イルディコー・エニェディ監督の最新作『静かな友人』(英題:Silent Friend)が、邦題『静かな友人』として2026年12月4日よりヒューマントラストシネマ有楽町、Bunkamuraル・シネマ 渋谷宮下、シネマート新宿、アップリンク吉祥寺ほかにて全国公開される。配給はミモザフィルムズ。この発表にあわせ、ティザーポスター、予告編、場面写真6点が公開された。
約100年の時を超えた知的ミステリー
本作は、約100年の時間軸を行き来しながら、ドイツの大学構内にそびえる大きなイチョウの木と登場人物たちとの種を超えた深遠な交流を描く、静かな驚きに満ちた知的ミステリー。監督は、第42回カンヌ国際映画祭でカメラ・ドールを受賞した『私の20世紀』(1989)、第67回ベルリン国際映画祭で金熊賞を受賞した『心と体と』(2017)などで知られるイルディコー・エニェディ。主演には、『花様年華』(2000)などで国際的な評価を確立した名優トニー・レオンを迎えた。
植物との交流を試みる主人公の神経科学者は、トニー・レオンのためにあて書きされた役。脚本に深く共鳴した彼が出演を決意し、本作はトニー・レオンにとってキャリア初のヨーロッパ映画主演作となる。さらに、共演には、名だたる映画作家の作品からハリウッド大作まで多彩なフィルモグラフィーを誇るレア・セドゥが名を連ねる。
国際映画祭で高評価、6賞を受賞
本作は、第82回ヴェネチア国際映画祭のコンペティション部門に出品され、最優秀新人俳優賞(ルナ・ベドラー)、国際批評家連盟賞を含む6賞を受賞。さらに、第69回サンフランシスコ国際映画祭では、『アフター・ヤン』(2021)や『オデッセイ』(2015)などを支援してきたスローン財団によるスローン・サイエンス・オン・スクリーン賞を受賞するなど、科学・環境・倫理といった多様な領域から高い評価を受けた。
予告編・ポスター・場面写真が公開
公開された予告編は、ドイツの大学へ客員教授として招聘された神経科学者トニー・ウォン(トニー・レオン)が大学で講義をするシーンから始まる。パリの植物園で働く科学者アリス(レア・セドゥ)との出会いをきっかけに、「もし、植物も我々を観察していたら?」という問いに突き動かされ、大学構内にそびえる一本のイチョウをモチーフにした奇妙な実験を始める。物語はやがて、厳粛なモノクロフィルムと色彩豊かな16ミリフィルムで描かれる、二つの時代へと遡っていく。男性中心の社会だった1908年に大学初の女子学生となったグレーテと、自由な時代の空気が漂う1972年に自分の居場所を探す青年ハンネス。彼らもまた同じイチョウの木に触れ、それぞれの方法で植物との対話を実践していた。

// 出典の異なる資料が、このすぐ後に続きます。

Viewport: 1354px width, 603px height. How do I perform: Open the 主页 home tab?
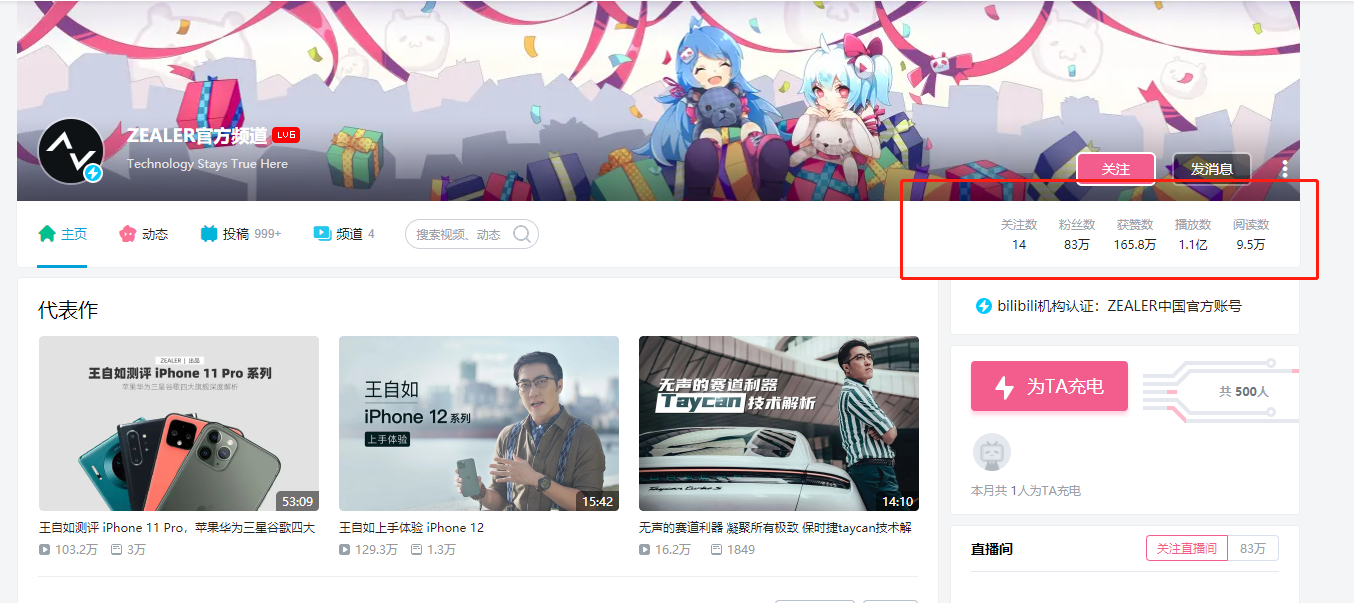62,234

同時公開されたティザーポスターでは、大きな一本のイチョウの木と、その木をめぐる実験に取り組むトニー・レオンの姿が印象的に捉えられている。さらに、新場面写真6点も到着している。
ストーリーとスタッフ・キャスト
ドイツの大学構内にそびえる大きなイチョウの木。孤独な神経学者は、自分自身とその木を見つめる奇妙な実験を始める……。出演者は、トニー・ウォン役にトニー・レオン、アリス役にレア・セドゥ、グレーテ役にルナ・ベドラー、ハンネス役にエンツォ・ブルム、アントン役にシルベスター・グロート。監督・脚本はイルディコー・エニェディが務める。

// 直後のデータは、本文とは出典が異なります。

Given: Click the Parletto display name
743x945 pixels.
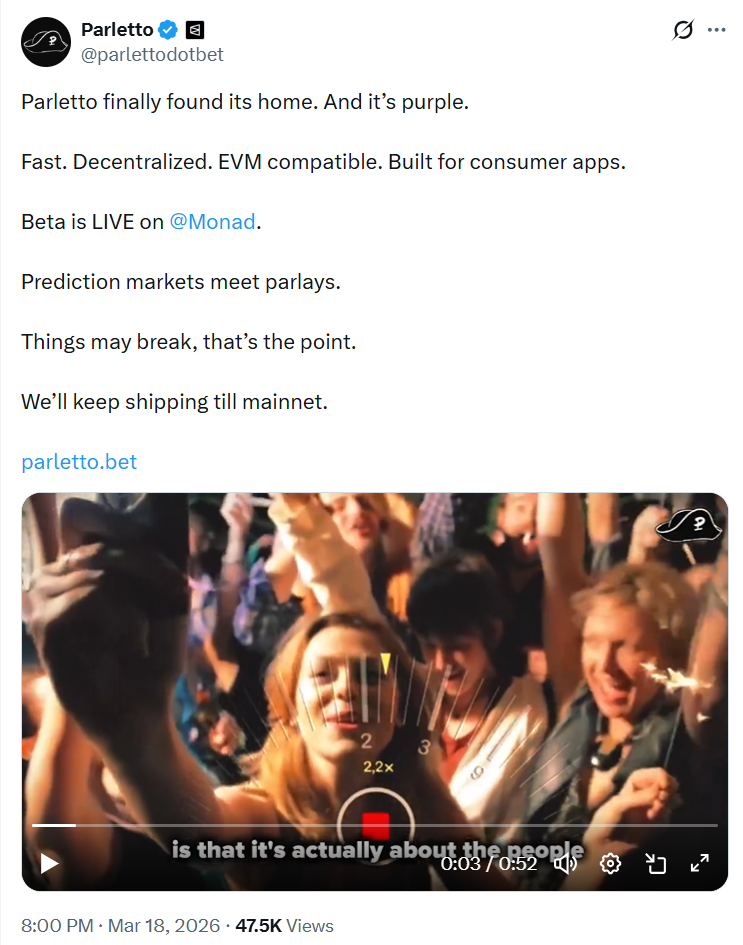Looking at the screenshot, I should tap(117, 30).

時代を超えて植物との対話が続くこの場所で、ウォン教授の実験は何をもたらすのか。そして100年以上にわたり、人間たちの営みを静かに見つめてきたイチョウの木は、どのような変化を見せるのだろうか──。見慣れた世界が少し違って見える、静かな驚きに満ちた本作の映像世界に注目が集まる。